14.2 Open questions added by HuggingFace provider expansion

  1. GPU availability: does the target machine have a CUDA-capable GPU with sufficient VRAM for VibeVoice-1.5B (BF16, ~3B param)? If no, Phase 6C is skipped or deferred. Decision (2026-05-21): No GPU assumed in v0.1 target machines. Phase 6.3 (VibeVoice) deferred to v0.2. (resolution mode: bulk-accept-all-defaults; see .paul/phases/00-discovery-and-approval/00-01-APPROVAL-PACKET.md)
  2. VibeVoice license acceptance: stakeholder confirmation that the upstream "research and development only" guidance is acceptable for this project's distribution model, OR explicit decision to keep VibeVoice out of scope. Decision (2026-05-21): Accept research/dev-use license; require first-run opt-in dialog; do NOT ship binaries that include weights. Moot for v0.1 because Phase 6.3 is deferred; position locked for v0.2 re-use. (deferred: VibeVoice work moved to v0.2)
  3. Disk budget: ~6 GB for VibeVoice weights + a few hundred MB for Kokoro. Confirm acceptable cache footprint. Decision (2026-05-21): Accept ~6 GB for VibeVoice (only when Phase 6.3 is enabled in v0.2); Kokoro ~500 MB always OK in v0.1.
  4. HF cache location: default to standard HF cache (~/.cache/huggingface) or project-local cache directory? Decision (2026-05-21): Default to standard ~/.cache/huggingface; expose HF_HOME env var override. Implementation in Phase 6.2 (Kokoro).
  5. Multi-speaker UX: for VibeVoice, do we expose multi-speaker scripting (e.g. [S1] line / [S2] line) in v1, or default to single-speaker mode? Decision (2026-05-21): Defer multi-speaker scripting to v0.2. Ship VibeVoice as single-speaker first if shipped at all. (deferred: tied to Phase 6.3)
  6. Provider default: with four providers available, confirm the recommended default remains OpenAI for hosted-mode users and Kokoro for offline-mode users. Decision (2026-05-21): OpenAI is the default hosted provider; Kokoro is the recommended offline default. Drives Phase 4 GUI provider-default behavior.

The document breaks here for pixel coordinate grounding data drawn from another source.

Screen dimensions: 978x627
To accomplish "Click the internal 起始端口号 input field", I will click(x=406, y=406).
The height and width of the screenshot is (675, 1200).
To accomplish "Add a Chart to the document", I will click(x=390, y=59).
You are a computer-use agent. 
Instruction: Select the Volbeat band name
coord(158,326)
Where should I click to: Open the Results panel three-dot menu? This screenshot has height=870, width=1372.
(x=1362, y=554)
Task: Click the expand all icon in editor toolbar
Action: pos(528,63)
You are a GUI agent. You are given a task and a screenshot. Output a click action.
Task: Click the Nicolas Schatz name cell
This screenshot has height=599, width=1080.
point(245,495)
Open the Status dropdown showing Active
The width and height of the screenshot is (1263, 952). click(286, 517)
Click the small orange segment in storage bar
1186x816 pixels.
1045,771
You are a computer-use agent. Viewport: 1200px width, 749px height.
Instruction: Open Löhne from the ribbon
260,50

15. Recommended Approval Path

Recommended default decisions if you want the simplest modernization

  • Keep the Tkinter UI.
  • Allow small targeted UX improvements without redesigning the workflow.
  • Keep both preset-based quality selection and direct model selection.
  • Keep key.txt fallback, but recommend OPENAI_API_KEY first.
  • Keep video generation in active scope.
  • Include real API smoke tests in addition to mocked automated tests.
  • Add Ollama as an optional local provider, with clear capability/quality caveats.
  • Add Kokoro-82M as a recommended lightweight local provider (Apache 2.0, CPU-capable).
  • Add VibeVoice-1.5B as an opt-in, GPU-only local provider, with explicit research/dev license dialog and preservation of upstream safety artifacts.
  • Query Ollama dynamically for locally available models.
  • Use dynamic OpenAI model discovery where feasible, with filtering/validation.
  • Pin HF model revisions for reproducibility.
  • Keep real smoke tests short and inexpensive by default (< $1, < 5 minutes).

16. Proposed Definition of Done

The modernization project is complete when all of the following are true:

  • TTS uses the official OpenAI SDK
  • model/voice behavior is config-driven
  • chunking is improved and covered by tests
  • retries and bounded concurrency are implemented
  • automated unit tests exist and pass locally
  • manual validation checklist exists for human-only review areas
  • README/setup docs are updated (including espeak-ng setup, HF cache notes, VibeVoice license acknowledgement)
  • Kokoro-82M provider works end-to-end with pinned revision and produces valid MP3 output
  • VibeVoice-1.5B provider (if in approved scope) works end-to-end on GPU with watermark + audible disclaimer preserved
  • stakeholder approves the resulting workflow and defaults

17. Implementation Readiness Summary

This project is a strong candidate for a lightweight modernization because the codebase is small and its weaknesses are concentrated in a few clear places. The best path is not a rewrite; it is a focused refactor with tests, config cleanup, and reliability improvements.

No code changes should begin until the stakeholder reviews this PRD and answers the open questions above.